Immunochemical Evidence against the Involvement of Cysteine Conjugate β-lyase in Compound A Nephrotoxicity in Rats

Abstract

Background: Compound A, a degradation product of sevoflurane, causes renal corticomedullary necrosis in rats. Although the toxicity of this compound was originally hypothesized to result from the biotransformation of its cysteine conjugates into toxic thionoacyl halide metabolites by renal cysteine conjugate beta-lyase, recent evidence suggests that alternative mechanisms may be responsible for compound A nephrotoxicity.

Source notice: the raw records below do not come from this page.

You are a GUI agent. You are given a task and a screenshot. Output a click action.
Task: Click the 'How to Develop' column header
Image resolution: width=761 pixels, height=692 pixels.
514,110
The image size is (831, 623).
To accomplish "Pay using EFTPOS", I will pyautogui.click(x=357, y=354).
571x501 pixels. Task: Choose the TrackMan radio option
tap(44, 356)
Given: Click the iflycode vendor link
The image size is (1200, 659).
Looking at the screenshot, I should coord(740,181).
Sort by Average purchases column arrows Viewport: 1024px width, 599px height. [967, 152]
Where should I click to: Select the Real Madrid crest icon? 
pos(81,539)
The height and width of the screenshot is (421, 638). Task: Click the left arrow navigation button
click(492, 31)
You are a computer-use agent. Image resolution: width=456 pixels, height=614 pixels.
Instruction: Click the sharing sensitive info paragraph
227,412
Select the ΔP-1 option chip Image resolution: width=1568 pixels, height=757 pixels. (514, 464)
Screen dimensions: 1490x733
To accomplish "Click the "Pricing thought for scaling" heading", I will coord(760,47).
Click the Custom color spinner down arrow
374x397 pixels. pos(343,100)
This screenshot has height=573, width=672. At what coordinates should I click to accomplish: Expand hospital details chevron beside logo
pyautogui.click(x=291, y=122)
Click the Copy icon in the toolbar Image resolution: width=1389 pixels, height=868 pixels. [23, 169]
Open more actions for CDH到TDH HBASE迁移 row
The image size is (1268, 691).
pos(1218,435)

The aim of this study was to evaluate these issues by determining whether mercapturates and glutathione conjugates of compound A could produce renal corticomedullary necrosis in rats, similar to compound A, and whether renal covalent adducts of the thionacyl halide metabolite of compound A could be detected immunochemically. Methods: Male Wistar rats were administered, intraperitoneally, N-acetylcysteine conjugates (mercapturates) of compound A (90 or 180 micromol/kg) or glutathione conjugates of compound A (180 micromol/kg) with or without intraperitoneal pretreatments with aminooxyacetic acid (500 micromol/kg) or acivicin (250 micromol/kg). Rats were killed after 24 h, and kidney tissues were analyzed for toxicity by histologic examination or for protein adducts by immunoblotting or immunohistochemical analysis, using antisera raised against the covalently bound thionoacyl halide metabolite of compound A. Results: Mercapturates and glutathione conjugates of compound A both produced renal corticomedullary necrosis similar to that caused by compound A. Aminooxyacetic acid, an inhibitor of renal cysteine conjugate beta-lyase, did not inhibit the toxicity of the mercapturates, whereas acivicin, an inhibitor of gamma-glutamyltranspeptidase, potentiated the toxicity of both classes of conjugates. No immunochemical evidence for renal protein adducts of the thionacyl halide metabolite was found in rats 24 h after the administration of the mercapturates of compound A or in the kidneys of rats, obtained from a previous study, 5 and 24 h after the administration of compound A. Conclusion: The results of this study are consistent with the idea that a mechanism other than the renal cysteine conjugate beta-lyase pathway of metabolic activation is responsible for the nephrotoxicity of compound A and its glutathione and mercapturate conjugates in male Wistar rats.